In [1]:
import json
from transformers import T5ForConditionalGeneration, T5Tokenizer
from rank_bm25 import BM25Okapi
import torch

# Load T5 model and tokenizer
model_name = "t5-small"
tokenizer = T5Tokenizer.from_pretrained(model_name)
model = T5ForConditionalGeneration.from_pretrained(model_name)

# Load menu data
with open('mockMenu 1.json', 'r') as f:
    menu_data = json.load(f)['menu']

# Load intent data
with open('intent.json', 'r') as f:
    intent_data = json.load(f)['intents']

# Step 1: Prepare the corpus for BM25 (combine 'itemName' and 'description' fields)
corpus = [
    (item['itemName'] + " " + (item['description'] if item['description'] else ""))
    for item in menu_data
]

# Initialize BM25 with the corpus
bm25 = BM25Okapi([doc.split() for doc in corpus])

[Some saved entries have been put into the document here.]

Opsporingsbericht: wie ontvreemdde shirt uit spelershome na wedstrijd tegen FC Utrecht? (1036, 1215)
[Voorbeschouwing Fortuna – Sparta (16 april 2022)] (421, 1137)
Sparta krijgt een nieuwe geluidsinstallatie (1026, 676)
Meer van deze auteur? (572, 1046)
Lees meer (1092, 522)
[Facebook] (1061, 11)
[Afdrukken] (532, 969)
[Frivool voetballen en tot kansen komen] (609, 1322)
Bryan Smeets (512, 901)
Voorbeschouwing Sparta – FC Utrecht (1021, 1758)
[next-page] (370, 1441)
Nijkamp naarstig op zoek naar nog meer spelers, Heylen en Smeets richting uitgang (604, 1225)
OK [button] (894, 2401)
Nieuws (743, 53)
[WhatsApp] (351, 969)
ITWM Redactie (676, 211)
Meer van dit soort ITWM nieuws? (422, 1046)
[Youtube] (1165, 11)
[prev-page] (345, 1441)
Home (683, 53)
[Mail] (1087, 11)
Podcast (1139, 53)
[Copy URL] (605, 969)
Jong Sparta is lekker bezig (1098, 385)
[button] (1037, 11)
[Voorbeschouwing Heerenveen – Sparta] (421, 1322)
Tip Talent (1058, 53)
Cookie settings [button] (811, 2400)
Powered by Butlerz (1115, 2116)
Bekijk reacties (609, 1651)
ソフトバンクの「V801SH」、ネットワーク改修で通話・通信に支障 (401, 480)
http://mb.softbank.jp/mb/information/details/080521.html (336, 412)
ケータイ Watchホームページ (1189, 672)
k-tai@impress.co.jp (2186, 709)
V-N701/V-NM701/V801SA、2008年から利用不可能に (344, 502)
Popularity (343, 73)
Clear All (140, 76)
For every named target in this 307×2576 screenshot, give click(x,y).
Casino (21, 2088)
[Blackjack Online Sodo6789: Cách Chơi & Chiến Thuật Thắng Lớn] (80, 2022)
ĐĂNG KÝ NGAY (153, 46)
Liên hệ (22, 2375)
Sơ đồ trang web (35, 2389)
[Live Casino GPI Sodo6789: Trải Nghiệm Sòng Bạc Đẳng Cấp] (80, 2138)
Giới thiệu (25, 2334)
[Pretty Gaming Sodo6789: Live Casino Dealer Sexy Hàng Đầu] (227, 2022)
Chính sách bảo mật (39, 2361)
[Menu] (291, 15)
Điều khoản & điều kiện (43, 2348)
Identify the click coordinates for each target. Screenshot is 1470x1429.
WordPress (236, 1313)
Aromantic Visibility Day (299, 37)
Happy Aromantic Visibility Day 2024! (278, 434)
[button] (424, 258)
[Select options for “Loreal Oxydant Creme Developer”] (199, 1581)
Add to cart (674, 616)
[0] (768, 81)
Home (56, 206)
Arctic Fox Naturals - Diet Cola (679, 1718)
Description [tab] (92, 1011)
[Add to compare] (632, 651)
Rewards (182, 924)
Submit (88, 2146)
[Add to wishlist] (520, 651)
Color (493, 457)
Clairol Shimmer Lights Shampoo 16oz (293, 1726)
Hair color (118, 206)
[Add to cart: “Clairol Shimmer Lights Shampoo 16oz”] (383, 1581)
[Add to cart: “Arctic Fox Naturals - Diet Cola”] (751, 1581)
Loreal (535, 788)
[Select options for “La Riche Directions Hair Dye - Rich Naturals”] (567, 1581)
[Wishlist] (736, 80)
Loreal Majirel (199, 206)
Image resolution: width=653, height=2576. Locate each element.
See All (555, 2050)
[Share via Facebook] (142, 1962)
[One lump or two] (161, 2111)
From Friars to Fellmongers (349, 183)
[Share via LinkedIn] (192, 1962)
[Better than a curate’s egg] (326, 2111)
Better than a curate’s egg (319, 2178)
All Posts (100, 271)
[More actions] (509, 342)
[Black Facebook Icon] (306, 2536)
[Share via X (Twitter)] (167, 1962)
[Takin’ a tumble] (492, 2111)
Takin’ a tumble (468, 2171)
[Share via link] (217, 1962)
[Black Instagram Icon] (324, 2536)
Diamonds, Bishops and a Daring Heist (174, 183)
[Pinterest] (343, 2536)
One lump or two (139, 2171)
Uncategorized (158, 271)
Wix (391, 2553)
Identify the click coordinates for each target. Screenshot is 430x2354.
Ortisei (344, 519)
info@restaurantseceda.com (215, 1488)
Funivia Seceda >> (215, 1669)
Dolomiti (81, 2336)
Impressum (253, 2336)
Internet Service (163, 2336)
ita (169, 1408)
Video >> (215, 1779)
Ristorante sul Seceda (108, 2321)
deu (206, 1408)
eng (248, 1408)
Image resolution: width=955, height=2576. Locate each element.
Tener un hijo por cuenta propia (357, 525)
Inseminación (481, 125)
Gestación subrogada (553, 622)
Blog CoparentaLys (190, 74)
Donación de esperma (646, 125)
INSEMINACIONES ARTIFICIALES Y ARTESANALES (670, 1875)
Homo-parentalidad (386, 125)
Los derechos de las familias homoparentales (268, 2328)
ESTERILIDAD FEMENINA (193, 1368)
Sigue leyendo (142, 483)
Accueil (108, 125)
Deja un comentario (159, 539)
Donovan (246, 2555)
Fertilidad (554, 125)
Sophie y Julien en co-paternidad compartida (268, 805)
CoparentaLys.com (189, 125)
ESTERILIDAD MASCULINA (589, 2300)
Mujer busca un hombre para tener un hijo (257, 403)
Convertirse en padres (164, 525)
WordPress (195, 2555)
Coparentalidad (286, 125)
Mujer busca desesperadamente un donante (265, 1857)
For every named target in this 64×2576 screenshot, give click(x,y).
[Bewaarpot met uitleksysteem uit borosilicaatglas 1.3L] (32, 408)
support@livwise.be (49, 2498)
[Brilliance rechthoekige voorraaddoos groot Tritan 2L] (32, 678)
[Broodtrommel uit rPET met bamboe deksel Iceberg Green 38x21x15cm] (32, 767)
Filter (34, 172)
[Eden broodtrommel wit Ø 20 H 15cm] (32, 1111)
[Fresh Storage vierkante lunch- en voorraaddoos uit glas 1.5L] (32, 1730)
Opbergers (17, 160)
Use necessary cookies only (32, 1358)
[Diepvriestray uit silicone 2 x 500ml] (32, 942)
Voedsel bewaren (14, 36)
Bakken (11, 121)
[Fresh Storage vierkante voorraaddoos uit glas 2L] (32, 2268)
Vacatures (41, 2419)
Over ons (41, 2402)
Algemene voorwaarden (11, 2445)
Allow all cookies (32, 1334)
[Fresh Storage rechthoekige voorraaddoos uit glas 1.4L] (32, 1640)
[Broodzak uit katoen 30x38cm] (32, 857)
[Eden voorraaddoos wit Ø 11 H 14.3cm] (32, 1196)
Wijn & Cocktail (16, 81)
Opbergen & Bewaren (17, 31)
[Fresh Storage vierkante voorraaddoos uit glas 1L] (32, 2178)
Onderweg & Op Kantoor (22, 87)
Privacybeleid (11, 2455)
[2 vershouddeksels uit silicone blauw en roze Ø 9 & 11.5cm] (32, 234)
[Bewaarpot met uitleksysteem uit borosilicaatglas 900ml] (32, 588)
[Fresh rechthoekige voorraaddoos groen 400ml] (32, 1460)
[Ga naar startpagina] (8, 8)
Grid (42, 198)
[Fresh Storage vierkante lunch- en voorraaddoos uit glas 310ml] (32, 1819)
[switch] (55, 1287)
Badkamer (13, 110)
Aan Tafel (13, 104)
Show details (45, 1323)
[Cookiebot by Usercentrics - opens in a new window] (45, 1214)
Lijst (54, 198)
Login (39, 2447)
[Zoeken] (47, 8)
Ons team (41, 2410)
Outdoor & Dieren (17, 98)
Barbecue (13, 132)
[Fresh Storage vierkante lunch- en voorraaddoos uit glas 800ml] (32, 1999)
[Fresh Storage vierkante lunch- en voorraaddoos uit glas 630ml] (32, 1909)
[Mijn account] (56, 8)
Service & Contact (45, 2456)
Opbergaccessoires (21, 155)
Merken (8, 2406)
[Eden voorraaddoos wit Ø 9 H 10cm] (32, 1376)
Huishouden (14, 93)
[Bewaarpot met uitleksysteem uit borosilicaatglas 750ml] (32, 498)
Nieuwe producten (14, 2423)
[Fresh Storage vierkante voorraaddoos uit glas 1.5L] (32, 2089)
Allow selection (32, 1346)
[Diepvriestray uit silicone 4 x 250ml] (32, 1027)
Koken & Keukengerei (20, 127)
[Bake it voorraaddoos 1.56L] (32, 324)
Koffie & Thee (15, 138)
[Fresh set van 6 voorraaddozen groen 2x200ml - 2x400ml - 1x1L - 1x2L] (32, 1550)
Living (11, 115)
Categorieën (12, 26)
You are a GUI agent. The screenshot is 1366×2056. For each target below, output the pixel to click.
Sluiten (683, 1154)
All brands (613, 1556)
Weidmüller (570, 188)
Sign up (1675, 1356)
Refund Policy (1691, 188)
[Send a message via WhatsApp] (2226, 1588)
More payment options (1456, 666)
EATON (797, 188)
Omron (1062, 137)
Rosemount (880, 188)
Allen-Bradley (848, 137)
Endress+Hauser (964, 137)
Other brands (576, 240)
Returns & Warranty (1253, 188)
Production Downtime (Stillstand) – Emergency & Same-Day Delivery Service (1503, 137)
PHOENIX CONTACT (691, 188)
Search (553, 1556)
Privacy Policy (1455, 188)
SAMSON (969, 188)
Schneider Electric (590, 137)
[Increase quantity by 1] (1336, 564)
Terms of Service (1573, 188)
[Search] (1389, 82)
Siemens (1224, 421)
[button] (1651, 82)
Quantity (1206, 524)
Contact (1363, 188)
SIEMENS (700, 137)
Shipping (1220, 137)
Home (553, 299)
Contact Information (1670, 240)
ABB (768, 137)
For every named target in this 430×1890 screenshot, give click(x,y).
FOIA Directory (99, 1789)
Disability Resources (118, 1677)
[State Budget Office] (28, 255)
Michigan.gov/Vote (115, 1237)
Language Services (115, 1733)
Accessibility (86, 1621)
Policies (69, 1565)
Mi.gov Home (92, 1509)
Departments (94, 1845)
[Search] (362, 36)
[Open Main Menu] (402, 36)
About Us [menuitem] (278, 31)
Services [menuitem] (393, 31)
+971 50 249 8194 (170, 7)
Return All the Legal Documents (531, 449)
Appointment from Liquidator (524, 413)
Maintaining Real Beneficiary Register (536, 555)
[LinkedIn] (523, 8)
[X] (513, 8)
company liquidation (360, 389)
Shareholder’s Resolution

# Step 2: Intent Recognition using T5
def classify_intent_with_t5(query):
    input_text = f"classify intent: {query}"
    inputs = tokenizer.encode(input_text, return_tensors="pt", max_length=512, truncation=True)
    outputs = model.generate(inputs, max_length=20, num_beams=2)
    intent = tokenizer.decode(outputs[0], skip_special_tokens=True).strip()
    return intent

# Step 3: Document Retrieval with BM25
def retrieve_document(query):
    # Exact match: first check if the menu item name directly matches the query
    for item in menu_data:
        if item['itemName'].lower() in query.lower():
            return item
    
    # If no exact match, use BM25 for ranking
    tokenized_query = query.split()
    doc_scores = bm25.get_scores(tokenized_query)
    top_doc_index = torch.argmax(torch.tensor(doc_scores)).item()
    retrieved_item = menu_data[top_doc_index]
    return retrieved_item

# Step 4: Find Minimum Prep Time Dish
def find_min_prep_time_dish():
    min_item = min(menu_data, key=lambda x: int(x['prepTimeInMins']))
    return min_item

# Step 5: Handle Query Based on Intent and Menu Data
def handle_query(query):
    # First classify the intent of the query
    intent = classify_intent_with_t5(query)
    
    # Match the intent with known intents in the intent data
    matching_intent = None
    for intent_info in intent_data:
        if any(example.lower() in query.lower() for example in intent_info['examples']):
            matching_intent = intent_info['intent']
            break
    
    # Generate response based on classified intent
    if matching_intent == "MenuItemDetails":
        retrieved_item = retrieve_document(query)
        response = f"{retrieved_item['itemName']} is described as: {retrieved_item.get('description', 'No description available')}."
    elif matching_intent == "PricingInquiry":
        retrieved_item = retrieve_document(query)
        response = f"The price of {retrieved_item['itemName']} is ${retrieved_item['price']}."
    elif matching_intent == "AllergenInquiry":
        retrieved_item = retrieve_document(query)
        allergens = retrieved_item.get('allergicInfo', '').upper()
        response = f"Allergens for {retrieved_item['itemName']}: {allergens}" if allergens else f"No allergen information for {retrieved_item['itemName']}."
    elif matching_intent == "WaitTimeInquiry":
        min_dish = find_min_prep_time_dish()
        response = f"The dish with the least prep time is {min_dish['itemName']} with a prep time of {min_dish['prepTimeInMins']} minutes."
    else:
        # Fallback to a general response using T5 generation
        retrieved_item = retrieve_document(query)
        input_text = f"generate response: {query} Context: {retrieved_item.get('description', 'No description available')}."
        inputs = tokenizer.encode(input_text, return_tensors="pt", max_length=512, truncation=True)
        outputs = model.generate(inputs, max_length=50, num_beams=5, early_stopping=True)
        response = tokenizer.decode(outputs[0], skip_special_tokens=True)
    
    return response

# Example usage
query = "Tell me about the Rava Kichadi"
response = handle_query(query)
print(response)


  from .autonotebook import tqdm as notebook_tqdm
You are using the default legacy behaviour of the <class 'transformers.models.t5.tokenization_t5.T5Tokenizer'>. This is expected, and simply means that the `legacy` (previous) behavior will be used so nothing changes for you. If you want to use the new behaviour, set `legacy=False`. This should only be set if you understand what it means, and thoroughly read the reason why this was added as explained in https://github.com/huggingface/transformers/pull/24565


Tell me about the Rava Kichadi Context: A healthy breakfast option made with semolina and vegetables lightly tempered with spices cooked to perfection.